> _Task list_:
a) In the article on counting probable COVID-19 cases, on what date did Allegheny County begin including probable cases and deaths in its daily counts?
b) Translate this sentence from the article on counting probable COVID-19 cases into Spanish: "That data will help federal, state and local governments better respond to the pandemic, Dr. Adalja said."

> _Reading passage_:
Adding “probable” COVID-19 cases and deaths to daily totals of the ongoing pandemic has drawn the ire of critics, including President Donald Trump.
He criticized New York last week after the state began adding probable deaths — that is, the deaths of people never tested for COVID-19 but who had symptoms and possible exposure to someone who did have the disease — to its total, which in one day added nearly 3,800 deaths to the already staggering total in New York City.
But public health officials and epidemiology and infectious disease experts say using probable cases is a long-established scientific way to fully understand the impact of a disease outbreak, better respond to the disease’s impacts, and is an acknowledgement that not everyone who is infected in an outbreak will be tested.
Using probable cases and deaths “is not unusual,” Pennsylvania Department of Health Secretary Rachel Levine said during her online press conference Tuesday. “This is the way that infectious disease deaths are usually reported. But we don’t usually spend as much time delving into it” as we are now with COVID-19 being such a hot topic.
The federal Centers for Disease Control and Prevention, for example, uses probable flu cases every year to assess how a flu season is going, said Dr. Amesh Adalja, a Pittsburgh-based infectious disease physician and senior scholar at the Johns Hopkins Center for Health Security.
“During influenza season, we don’t test every person, we just start counting every person with symptoms,” he said.
Allegheny County began including probable COVID-19 cases and deaths in its daily counts this past Saturday, April 18, two days after the state began including them in its daily updates.
Using probable cases and deaths “gives us a better idea of how many people here are exposed,” Dr. Debra Bogen, director of the Allegheny County Health Department, said at the county’s online press conference Wednesday.
The county reported Wednesday that it has had 1,088 total positive COVID-19 cases so far, 36 of them probable cases, and 74 deaths, with 15 of them probable. The state reported Wednesday it has had 35,045 total positive cases, with 639 of them probable, and 1,325 deaths, with 297 of them probable.
That data will help federal, state and local governments better respond to the pandemic, Dr. Adalja said.
Using only confirmed cases of COVID-19 to do that would not make sense, he said, when “we’re responding to an outbreak in real time and deciding where resources need to go” to respond to the disease.
“It’s not going to help now to count those probable cases later,” he said.

> _Supplied records_:
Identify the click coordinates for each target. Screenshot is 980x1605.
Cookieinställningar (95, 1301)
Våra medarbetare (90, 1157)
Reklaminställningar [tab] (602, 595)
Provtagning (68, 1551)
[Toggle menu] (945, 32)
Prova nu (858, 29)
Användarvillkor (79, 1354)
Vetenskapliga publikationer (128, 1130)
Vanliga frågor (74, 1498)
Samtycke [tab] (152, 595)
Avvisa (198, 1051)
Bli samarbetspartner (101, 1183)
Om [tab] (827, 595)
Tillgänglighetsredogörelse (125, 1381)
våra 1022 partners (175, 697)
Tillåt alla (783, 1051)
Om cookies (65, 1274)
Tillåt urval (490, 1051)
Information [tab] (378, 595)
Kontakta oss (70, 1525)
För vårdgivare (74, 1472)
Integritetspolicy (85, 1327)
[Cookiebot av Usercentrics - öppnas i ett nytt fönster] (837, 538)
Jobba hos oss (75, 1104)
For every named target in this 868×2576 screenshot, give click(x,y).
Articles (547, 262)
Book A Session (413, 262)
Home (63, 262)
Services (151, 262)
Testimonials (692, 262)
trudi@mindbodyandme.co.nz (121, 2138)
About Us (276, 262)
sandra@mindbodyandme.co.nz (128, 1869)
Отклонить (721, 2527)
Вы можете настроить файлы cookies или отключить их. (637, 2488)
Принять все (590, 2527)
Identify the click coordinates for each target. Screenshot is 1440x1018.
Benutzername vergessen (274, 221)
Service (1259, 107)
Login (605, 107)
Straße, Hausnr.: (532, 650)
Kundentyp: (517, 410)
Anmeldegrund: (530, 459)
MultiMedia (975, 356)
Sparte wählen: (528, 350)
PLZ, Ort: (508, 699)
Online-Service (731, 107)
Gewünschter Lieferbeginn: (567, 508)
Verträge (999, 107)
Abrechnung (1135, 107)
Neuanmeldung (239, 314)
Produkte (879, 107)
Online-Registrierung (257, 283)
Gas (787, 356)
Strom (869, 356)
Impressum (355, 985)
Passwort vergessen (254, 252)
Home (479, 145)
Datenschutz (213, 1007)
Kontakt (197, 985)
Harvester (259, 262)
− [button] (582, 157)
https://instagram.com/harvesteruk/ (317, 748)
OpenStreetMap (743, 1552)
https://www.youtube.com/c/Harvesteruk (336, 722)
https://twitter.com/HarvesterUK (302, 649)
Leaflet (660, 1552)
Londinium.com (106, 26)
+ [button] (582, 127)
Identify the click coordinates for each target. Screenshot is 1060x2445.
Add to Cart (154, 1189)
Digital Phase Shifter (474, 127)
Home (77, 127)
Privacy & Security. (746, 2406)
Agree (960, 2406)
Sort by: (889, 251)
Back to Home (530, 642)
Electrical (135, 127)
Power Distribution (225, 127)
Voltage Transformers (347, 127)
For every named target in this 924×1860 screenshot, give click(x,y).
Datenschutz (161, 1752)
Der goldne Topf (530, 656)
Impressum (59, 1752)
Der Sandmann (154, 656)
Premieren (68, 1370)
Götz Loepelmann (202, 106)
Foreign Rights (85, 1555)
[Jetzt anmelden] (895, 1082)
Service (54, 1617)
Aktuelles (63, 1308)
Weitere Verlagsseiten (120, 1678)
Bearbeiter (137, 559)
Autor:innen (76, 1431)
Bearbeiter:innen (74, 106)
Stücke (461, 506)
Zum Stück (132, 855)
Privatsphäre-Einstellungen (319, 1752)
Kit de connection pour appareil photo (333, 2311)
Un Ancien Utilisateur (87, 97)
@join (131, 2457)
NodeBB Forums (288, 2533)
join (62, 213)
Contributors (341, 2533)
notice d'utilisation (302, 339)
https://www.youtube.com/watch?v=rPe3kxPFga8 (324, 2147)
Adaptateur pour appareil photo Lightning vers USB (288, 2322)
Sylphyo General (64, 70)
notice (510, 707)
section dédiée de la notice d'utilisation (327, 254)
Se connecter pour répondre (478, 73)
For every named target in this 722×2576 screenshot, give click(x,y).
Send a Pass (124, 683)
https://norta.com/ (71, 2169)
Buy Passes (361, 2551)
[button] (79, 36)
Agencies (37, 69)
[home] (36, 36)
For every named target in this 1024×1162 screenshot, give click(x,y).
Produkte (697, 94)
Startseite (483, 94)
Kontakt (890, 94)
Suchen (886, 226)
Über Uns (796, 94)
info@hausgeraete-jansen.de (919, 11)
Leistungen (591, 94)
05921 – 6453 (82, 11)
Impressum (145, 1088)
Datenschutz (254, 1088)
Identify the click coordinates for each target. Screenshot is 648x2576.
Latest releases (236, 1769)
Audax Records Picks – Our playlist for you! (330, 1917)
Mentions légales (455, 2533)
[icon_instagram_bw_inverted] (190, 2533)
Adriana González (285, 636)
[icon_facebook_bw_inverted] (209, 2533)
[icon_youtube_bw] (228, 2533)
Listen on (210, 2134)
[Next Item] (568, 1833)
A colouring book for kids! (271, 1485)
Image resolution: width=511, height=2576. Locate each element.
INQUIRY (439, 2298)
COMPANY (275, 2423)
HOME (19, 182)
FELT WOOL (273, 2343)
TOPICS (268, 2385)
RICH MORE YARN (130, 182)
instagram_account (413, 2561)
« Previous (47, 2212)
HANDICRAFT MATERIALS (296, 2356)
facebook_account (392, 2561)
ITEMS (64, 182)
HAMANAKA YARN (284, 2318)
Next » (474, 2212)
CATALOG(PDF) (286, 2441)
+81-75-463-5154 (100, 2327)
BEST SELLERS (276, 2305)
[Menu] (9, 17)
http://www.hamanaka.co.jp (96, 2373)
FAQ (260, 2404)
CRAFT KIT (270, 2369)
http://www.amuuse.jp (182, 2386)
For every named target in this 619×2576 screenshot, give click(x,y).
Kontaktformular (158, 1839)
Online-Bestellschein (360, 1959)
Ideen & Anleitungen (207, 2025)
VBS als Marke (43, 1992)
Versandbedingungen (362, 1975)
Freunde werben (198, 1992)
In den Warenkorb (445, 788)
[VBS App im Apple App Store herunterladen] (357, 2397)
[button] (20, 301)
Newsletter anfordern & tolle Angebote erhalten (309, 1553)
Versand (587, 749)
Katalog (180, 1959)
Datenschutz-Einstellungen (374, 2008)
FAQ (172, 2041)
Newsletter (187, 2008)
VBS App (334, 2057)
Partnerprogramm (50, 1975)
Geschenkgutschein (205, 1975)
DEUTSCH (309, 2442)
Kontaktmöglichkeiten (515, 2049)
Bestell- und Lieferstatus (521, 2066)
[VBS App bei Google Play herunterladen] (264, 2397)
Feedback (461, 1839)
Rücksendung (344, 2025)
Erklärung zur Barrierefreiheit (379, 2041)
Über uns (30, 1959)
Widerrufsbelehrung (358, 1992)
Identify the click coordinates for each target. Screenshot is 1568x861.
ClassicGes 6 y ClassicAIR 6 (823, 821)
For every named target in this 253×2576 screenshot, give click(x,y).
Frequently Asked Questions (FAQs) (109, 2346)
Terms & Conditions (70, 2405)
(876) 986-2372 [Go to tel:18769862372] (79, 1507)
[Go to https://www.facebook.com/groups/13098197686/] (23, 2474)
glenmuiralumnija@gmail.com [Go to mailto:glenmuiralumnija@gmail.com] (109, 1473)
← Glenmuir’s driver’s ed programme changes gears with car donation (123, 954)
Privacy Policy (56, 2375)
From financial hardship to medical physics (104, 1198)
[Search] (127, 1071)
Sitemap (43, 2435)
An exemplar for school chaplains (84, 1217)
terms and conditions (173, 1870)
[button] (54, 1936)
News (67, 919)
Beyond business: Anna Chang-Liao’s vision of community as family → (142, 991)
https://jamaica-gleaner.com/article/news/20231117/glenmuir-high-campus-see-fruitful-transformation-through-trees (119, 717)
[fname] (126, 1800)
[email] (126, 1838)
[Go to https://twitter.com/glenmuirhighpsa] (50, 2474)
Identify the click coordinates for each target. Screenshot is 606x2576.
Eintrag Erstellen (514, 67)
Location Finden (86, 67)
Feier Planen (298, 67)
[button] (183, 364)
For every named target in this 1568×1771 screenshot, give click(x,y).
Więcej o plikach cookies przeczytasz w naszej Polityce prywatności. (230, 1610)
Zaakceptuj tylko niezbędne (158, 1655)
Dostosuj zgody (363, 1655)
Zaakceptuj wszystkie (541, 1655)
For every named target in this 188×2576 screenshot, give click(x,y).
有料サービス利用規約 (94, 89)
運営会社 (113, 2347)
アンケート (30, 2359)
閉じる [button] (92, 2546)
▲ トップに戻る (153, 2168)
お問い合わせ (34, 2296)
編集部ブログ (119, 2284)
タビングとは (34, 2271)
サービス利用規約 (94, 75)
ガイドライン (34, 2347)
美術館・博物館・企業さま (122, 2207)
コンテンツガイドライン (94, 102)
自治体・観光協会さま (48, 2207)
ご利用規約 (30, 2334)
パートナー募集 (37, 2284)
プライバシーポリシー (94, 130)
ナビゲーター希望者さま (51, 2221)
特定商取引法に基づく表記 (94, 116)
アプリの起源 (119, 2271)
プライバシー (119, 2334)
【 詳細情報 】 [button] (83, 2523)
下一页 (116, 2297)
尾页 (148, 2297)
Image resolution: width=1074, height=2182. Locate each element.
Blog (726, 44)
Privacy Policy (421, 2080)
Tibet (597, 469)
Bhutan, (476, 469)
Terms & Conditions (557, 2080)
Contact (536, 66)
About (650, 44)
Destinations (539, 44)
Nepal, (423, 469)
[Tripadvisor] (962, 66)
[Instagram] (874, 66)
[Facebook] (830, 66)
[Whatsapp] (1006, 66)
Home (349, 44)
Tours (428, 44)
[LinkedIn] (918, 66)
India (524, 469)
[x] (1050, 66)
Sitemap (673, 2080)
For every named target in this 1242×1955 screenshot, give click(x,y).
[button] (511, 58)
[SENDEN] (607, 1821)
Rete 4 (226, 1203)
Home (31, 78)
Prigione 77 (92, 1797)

> _Activity answers_:
a) Saturday, April 18.

b) Esos datos ayudarán a los gobiernos federal, estatales y locales a responder mejor a la pandemia, dijo el Dr. Adalja.